Remarques critiques sur le livre de Kristin Ross : Mai 68 et ses vies ultérieures
Ce livre a été très bien reçu dans les milieux d’extrême gauche, mais aussi dans les milieux de la critique radicale (gauche communiste ou mouvance libertaire1), ce qui est plus étonnant.
Sans doute, son aspect relativement documenté alors que la plupart des livres sur 68 sont d’une grande pauvreté de contenu et le fait que l’auteur soit favorable au mouvement, ont joué un grand rôle dans le fait qu’il serve finalement souvent de référence à des individus assez différents. De plus sa volonté de ne pas s’en tenir à l’événement mais de se préoccuper de ses « vies ultérieures » a donné l’impression qu’elle dévoilait le contenu politique de Mai enfoui dans sa mystification culturelle et médiatique dominante. A ce niveau, son livre est daté car même s’il est relativement récent, il répond en fait aux commémorations d’enterrement qu’on a connu en 1998. Or, Sarkozy, tel un apprenti sorcier, a fait resurgir ce contenu politique et les enjeux actuels des questions alors soulevées. L’important n’est donc pas de dégager et d’étudier les vies ultérieures de 68 car elles ne livrent pas forcément la vérité sur le sens initial du mouvement et le niveau de crise systémique qu’il a dévoilé et auquel il a contribué.

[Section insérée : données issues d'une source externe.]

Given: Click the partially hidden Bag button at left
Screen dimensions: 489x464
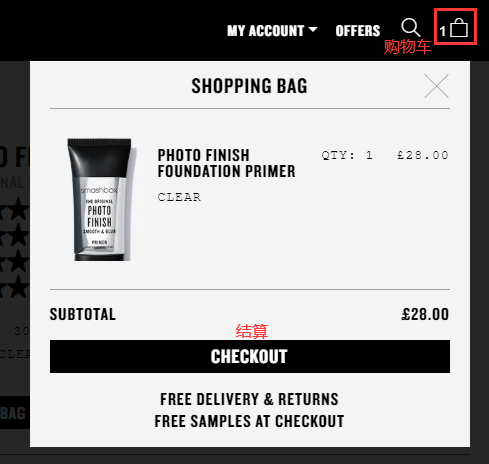Looking at the screenshot, I should tap(15, 413).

Mettre au premier plan « les vies ultérieures », plutôt que l’événement lui-même2 revient à diluer cet événement dans les interprétations plus ou moins intéressées et finalement à ne le considérer que par rapport à ce qu’il est devenu. A la limite, c’est ce point de vue qui fait condamner toute expérience réelle de la révolution dans les formes de sa dégénérescence : la révolution française, c’est la Terreur, la révolution russe c’est le bolchévisme, la révolution espagnole c’est le gouvernement républicain etc.

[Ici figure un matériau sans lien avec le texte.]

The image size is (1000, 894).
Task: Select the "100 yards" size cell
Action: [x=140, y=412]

Sur un mode moins théorique et plus médiatique, la critique de l’arrivisme de certains participants au mouvement ou la dénonciation d’une « récupération » du mouvement ne représentent qu’une condamnation d’ordre moral qui ne dit rien de plus sur l’époque. Que pour certains, de par leur origine sociale, cela fut un devenir prévisible ne signifie pas que leur attitude ne soit que le produit d’une course au pouvoir. Elle procède parfois d’une volonté de ne pas céder à l’inéluctabilité de la défaite en essayant de « sauver les meubles ». C’est toute la différence entre une époque qui voit la dynamique du capital inclure « la récupération » des événements dans son procès de totalisation et les époques précédentes qui ont cherché à réaliser leur anéantissement (la contre-révolution succédant à la révolution). Comme la critique menée par le mouvement de 68 a été globale et a révélé la globalité du capitalisme, on lui fait aujourd’hui tout endosser en oubliant ce qu’étaient ses objectifs et le contexte dans lequel il intervenait3.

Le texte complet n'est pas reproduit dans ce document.